» **PROBLEM DETAILS**: Gather every line below where "page" appears.

Records from a data source

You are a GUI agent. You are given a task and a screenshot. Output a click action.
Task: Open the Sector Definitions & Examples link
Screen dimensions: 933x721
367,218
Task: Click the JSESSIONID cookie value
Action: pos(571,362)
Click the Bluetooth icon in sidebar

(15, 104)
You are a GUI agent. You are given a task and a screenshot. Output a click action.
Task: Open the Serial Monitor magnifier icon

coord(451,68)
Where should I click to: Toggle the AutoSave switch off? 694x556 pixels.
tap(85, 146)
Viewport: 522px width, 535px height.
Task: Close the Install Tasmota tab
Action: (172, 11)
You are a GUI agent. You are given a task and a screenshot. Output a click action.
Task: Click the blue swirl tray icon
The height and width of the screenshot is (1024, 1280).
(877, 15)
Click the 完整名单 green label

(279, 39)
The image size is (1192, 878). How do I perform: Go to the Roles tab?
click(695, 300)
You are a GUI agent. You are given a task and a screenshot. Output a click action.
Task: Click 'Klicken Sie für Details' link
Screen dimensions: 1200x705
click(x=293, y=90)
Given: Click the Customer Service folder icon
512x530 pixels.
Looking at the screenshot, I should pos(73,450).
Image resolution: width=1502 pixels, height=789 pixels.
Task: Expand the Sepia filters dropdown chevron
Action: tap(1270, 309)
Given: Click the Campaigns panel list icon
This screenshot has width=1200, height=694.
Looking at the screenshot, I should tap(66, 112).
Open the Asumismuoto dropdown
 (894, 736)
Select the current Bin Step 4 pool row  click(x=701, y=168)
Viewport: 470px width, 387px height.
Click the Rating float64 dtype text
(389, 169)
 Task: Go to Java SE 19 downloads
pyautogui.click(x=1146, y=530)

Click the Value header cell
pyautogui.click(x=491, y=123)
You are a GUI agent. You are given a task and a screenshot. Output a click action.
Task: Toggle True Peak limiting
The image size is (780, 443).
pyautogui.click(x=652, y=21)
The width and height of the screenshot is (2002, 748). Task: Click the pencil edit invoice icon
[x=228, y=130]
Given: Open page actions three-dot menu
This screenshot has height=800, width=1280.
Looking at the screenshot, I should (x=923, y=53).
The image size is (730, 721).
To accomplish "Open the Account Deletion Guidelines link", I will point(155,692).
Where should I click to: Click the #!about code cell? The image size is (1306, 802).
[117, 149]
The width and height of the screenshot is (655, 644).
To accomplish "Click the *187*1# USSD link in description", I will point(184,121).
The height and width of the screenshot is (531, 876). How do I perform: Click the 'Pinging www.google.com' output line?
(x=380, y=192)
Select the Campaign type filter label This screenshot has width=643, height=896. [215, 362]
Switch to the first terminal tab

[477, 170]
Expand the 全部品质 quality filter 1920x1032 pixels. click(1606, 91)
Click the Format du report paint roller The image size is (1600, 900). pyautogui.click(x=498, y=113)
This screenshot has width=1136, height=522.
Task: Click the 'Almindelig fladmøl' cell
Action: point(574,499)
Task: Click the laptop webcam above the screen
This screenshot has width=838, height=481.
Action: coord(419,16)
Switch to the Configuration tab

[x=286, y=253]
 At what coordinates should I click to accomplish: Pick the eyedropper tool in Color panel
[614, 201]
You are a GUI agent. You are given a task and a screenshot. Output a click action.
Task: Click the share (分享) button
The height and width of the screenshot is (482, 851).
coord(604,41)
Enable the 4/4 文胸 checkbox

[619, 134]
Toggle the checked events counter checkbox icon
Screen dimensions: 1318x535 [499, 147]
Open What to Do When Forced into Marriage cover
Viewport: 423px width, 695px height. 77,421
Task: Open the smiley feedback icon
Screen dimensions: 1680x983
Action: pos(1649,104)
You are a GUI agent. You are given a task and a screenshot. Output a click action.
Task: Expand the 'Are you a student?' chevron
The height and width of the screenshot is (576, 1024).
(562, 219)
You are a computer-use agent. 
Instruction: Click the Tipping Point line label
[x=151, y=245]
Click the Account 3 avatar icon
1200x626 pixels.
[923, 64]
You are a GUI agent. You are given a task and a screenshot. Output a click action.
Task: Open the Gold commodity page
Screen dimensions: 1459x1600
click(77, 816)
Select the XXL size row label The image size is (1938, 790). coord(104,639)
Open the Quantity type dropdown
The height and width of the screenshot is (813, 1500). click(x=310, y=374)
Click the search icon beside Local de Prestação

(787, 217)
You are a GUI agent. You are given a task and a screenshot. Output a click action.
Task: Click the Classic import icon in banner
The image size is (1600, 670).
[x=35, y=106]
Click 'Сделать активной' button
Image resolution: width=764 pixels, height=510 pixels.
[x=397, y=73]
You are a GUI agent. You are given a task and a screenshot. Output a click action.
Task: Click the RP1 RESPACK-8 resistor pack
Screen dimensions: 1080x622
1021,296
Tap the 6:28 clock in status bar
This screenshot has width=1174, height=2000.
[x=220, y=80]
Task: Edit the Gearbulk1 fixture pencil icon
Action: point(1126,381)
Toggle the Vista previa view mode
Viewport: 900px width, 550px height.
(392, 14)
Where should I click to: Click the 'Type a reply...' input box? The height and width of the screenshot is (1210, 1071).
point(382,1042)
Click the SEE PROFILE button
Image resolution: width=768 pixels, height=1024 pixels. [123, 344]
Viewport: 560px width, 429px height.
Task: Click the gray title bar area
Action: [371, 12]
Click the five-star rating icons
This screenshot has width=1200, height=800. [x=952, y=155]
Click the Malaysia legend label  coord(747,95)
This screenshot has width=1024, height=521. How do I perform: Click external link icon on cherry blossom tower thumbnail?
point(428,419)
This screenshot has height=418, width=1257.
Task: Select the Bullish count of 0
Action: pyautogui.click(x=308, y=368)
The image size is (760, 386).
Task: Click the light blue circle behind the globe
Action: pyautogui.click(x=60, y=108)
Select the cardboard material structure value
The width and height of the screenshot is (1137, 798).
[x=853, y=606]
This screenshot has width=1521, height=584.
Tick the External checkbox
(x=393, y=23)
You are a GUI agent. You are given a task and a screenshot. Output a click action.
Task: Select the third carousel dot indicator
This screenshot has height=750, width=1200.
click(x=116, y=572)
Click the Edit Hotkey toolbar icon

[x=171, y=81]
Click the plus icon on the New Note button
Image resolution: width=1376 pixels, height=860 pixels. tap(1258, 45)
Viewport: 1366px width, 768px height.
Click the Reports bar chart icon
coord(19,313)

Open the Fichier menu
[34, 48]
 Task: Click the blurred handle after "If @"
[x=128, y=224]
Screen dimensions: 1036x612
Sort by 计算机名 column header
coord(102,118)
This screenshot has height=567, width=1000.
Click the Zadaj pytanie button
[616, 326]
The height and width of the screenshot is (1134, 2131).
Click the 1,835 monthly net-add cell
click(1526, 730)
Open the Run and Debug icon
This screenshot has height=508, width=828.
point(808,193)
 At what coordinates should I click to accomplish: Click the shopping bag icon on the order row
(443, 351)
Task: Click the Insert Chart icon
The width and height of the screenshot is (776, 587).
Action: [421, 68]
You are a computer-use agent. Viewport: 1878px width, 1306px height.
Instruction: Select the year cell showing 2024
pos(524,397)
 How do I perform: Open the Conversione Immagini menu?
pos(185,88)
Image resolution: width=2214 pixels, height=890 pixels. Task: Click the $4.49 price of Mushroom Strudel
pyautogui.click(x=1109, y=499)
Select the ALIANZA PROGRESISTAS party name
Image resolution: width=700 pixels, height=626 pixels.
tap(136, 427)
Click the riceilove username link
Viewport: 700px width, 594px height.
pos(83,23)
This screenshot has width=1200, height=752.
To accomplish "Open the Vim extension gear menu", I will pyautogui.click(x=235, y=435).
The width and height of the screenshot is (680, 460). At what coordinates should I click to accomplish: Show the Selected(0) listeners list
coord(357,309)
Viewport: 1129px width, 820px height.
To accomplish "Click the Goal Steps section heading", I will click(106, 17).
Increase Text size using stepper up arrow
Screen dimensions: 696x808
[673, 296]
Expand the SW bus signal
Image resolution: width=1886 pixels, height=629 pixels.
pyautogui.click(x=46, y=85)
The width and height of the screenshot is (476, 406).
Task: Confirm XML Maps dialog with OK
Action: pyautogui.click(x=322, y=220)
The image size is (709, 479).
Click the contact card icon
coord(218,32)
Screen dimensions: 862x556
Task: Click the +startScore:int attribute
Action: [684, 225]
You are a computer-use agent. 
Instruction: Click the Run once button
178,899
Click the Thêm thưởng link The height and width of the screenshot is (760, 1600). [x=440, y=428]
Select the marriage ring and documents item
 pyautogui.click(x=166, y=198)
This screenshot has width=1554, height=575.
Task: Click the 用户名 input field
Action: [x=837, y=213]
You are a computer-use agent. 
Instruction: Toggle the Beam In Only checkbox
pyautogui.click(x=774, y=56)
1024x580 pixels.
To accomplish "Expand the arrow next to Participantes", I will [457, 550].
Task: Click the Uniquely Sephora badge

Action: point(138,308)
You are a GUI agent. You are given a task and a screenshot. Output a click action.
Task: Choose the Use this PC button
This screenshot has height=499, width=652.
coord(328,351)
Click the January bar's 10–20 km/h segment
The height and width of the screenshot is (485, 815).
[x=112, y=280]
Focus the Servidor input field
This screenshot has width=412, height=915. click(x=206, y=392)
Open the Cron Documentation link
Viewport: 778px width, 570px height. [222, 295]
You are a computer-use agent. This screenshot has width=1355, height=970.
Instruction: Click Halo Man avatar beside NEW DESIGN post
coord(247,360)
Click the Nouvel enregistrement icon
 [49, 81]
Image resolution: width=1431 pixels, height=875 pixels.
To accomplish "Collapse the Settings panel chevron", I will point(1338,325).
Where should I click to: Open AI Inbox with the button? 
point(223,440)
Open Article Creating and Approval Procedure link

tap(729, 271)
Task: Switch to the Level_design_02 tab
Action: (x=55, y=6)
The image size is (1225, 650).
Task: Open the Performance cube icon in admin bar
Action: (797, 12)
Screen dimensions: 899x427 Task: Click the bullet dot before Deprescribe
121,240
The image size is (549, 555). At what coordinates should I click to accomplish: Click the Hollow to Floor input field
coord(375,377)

» **RESPONSE AREA**:
Given: Open page actions three-dot menu
Task: Open the Gold commodity page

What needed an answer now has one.